Why would these two schools of thought be indistinguishable from each other? It has everything to do with Kapital and Schuld. Is preserving the Kapital created by nature more important than whatever Kapital that humanity is capable of creating for its own ends or vice versa? Can humanity tolerate the Schuld that comes with environmental degradation, resource depletion, loss of biodiversity, the destruction of wild habitats, and Climate Change?   

Given how Double-Entry Bookkeeping, Fractional-Reserve Banking, and the System of Accounts are overly fixated on determining all conceivable sources of Kapital and Schuld, it is understandable for Environmentalists to be concerned by their apparent disregard for the environment. But what most people (including this Author) have trouble with Environmentalism is whether a true balance between humanity and nature can ever be achieved. The crux of Environmentalism’s criticisms about those three should be redirected at the shared paradigm between Production for Profit and Production for Utility. Is there a way to develop a Chart of Accounts designed to accommodate both Modes of Production and provide indications of a privatized commercial firm’s environmental impact? Can it be reapplied to the System of Accounts? Or are these proposals simply impossible to implement in a world where the Quantities of Kapital and Schuld are limitless and yet there can only be so many natural resources in existence to sustain most economic activities?  

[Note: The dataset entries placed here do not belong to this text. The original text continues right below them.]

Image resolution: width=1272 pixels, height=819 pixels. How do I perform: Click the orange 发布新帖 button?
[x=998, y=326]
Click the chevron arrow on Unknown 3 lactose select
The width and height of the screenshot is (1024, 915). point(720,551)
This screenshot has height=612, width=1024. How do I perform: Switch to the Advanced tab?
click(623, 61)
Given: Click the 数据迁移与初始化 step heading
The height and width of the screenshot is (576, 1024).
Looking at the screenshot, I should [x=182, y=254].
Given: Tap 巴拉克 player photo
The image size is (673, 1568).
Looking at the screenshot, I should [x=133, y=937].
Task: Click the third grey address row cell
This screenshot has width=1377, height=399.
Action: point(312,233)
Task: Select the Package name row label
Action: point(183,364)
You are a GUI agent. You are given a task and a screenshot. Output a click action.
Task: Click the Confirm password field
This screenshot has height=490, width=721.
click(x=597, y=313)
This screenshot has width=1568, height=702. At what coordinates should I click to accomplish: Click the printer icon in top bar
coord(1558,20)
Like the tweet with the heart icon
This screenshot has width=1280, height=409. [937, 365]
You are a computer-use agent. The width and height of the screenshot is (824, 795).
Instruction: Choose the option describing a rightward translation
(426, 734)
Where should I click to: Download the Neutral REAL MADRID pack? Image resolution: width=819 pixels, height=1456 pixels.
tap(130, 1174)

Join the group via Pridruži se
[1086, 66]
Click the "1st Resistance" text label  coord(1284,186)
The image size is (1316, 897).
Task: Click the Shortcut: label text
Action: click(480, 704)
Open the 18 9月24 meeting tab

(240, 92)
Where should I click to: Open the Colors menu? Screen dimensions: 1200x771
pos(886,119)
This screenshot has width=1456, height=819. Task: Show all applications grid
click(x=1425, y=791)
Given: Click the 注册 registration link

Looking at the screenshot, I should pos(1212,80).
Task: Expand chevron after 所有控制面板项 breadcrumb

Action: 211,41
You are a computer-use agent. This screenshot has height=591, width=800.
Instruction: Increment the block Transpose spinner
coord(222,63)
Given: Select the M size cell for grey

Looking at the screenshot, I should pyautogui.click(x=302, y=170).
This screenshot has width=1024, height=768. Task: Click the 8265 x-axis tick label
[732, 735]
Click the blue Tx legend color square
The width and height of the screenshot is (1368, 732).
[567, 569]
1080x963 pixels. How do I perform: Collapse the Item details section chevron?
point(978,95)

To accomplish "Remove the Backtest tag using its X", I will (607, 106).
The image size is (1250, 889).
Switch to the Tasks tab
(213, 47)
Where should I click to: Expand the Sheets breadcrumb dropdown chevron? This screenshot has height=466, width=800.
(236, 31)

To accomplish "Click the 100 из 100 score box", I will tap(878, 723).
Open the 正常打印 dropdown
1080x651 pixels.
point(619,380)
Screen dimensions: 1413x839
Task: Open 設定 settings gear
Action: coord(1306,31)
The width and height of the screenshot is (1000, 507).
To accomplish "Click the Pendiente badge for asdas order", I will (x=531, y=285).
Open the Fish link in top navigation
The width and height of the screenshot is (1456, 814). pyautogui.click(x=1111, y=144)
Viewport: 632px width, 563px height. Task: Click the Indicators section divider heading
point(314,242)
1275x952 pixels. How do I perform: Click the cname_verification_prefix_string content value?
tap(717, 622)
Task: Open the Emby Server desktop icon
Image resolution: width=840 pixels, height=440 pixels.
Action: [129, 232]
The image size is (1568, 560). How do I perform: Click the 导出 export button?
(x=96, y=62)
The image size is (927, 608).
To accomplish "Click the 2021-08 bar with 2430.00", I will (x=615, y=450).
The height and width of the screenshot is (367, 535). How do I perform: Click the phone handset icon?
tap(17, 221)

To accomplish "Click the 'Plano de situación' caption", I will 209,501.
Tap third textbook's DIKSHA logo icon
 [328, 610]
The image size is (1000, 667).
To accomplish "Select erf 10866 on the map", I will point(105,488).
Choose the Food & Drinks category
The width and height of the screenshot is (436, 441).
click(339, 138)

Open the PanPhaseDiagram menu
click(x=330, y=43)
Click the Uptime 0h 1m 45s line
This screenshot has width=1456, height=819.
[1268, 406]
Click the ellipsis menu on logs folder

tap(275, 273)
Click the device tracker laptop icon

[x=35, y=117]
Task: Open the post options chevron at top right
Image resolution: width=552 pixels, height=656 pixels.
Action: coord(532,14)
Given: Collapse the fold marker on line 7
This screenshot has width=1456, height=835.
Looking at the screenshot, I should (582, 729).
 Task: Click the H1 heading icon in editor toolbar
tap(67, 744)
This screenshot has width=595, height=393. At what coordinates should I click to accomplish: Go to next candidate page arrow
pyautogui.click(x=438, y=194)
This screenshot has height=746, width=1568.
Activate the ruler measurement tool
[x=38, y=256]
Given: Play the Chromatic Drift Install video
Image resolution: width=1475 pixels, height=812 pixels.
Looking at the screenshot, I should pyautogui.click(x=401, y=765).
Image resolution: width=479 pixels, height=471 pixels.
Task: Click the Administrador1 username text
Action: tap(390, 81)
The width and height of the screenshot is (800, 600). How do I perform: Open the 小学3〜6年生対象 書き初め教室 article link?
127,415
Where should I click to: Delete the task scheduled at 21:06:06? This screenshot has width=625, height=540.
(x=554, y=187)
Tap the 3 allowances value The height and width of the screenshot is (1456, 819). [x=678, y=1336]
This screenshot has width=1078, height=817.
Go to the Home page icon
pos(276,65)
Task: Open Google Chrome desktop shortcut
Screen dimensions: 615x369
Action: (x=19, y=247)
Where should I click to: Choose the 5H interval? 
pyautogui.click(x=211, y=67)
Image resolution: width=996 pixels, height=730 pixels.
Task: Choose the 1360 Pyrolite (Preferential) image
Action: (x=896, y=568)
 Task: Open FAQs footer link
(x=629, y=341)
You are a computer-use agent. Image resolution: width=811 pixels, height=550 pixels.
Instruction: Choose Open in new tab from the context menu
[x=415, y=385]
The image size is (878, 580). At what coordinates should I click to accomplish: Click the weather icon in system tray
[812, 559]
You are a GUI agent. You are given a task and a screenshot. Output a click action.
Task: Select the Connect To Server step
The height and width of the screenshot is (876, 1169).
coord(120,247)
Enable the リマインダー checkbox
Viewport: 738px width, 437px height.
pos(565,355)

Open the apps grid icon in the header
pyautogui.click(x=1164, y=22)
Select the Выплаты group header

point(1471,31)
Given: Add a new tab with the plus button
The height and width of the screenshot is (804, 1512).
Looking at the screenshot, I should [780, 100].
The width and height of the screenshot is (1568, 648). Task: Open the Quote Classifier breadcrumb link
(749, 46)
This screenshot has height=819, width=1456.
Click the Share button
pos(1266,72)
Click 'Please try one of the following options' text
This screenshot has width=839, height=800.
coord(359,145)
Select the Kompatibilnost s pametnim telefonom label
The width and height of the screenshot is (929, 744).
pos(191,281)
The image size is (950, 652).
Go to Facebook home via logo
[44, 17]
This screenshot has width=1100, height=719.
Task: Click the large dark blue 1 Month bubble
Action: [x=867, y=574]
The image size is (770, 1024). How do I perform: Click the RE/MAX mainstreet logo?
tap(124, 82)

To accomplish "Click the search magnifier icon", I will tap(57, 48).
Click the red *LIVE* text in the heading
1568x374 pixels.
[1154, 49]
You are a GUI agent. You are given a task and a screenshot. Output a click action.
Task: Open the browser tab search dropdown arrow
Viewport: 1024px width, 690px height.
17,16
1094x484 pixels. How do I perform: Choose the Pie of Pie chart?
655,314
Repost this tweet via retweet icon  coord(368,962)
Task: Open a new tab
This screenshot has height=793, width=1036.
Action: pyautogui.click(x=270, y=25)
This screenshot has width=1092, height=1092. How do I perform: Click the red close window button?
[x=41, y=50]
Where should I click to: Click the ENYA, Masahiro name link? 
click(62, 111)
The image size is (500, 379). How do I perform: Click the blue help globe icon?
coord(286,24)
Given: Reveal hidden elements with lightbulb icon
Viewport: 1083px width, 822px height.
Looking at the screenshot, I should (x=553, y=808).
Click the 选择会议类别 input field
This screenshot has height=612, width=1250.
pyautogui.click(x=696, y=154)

Here, the Work-Standard has to be able to provide its own answers, even when it takes into consideration the premises of Environmentalism. Recall the Work-Standard defined the relationship between Arbeit and Technology. Technology should be imbued with a Design Philosophy that facilitates the creation of additional sources of Arbeit and enhances the Quality of Arbeit for other existing sources. Any Arbeit deemed incapable of improvement should, at the very most, be automated by the Mechanization Rate. In addition to improving the Quality of existing sources of Arbeit within the Work-World, other existing sources of Arbeit should be preserved for future generations. The key precondition here is promoting the need for Meaningful Work and the admonishing of Meaningless Work in Production for Dasein.

Additionally, the contributions of Arbeit and Geld to the Life-Energy Reserve have to begin at the Natural Sector before any other Economic Sector. If that is the case, there should be ways of determining the Value of Arbeit for harvesting specific natural resources and converting them into Equipmentalities as matériel required in the production processes of the other Economic Sectors in the VCS Economy.

For instance, what is the Value of Arbeit for harvesting a single ton of crops or a single ton of lumber? What is the Price in Geld for each? Are there ways to determine the Quality of Arbeit (and thus the Quality of Geld) based on the qualitative longevity of the topsoil and the surrounding forests? Who or what will set the Values and Prices for the State Commissariats of Wages and Prices? Is it the personnel involved in those production processes, the personnel who would later need those Equipmentalities for producing food and wood products, or the people who will ultimately be purchasing them? Could it be all of the above?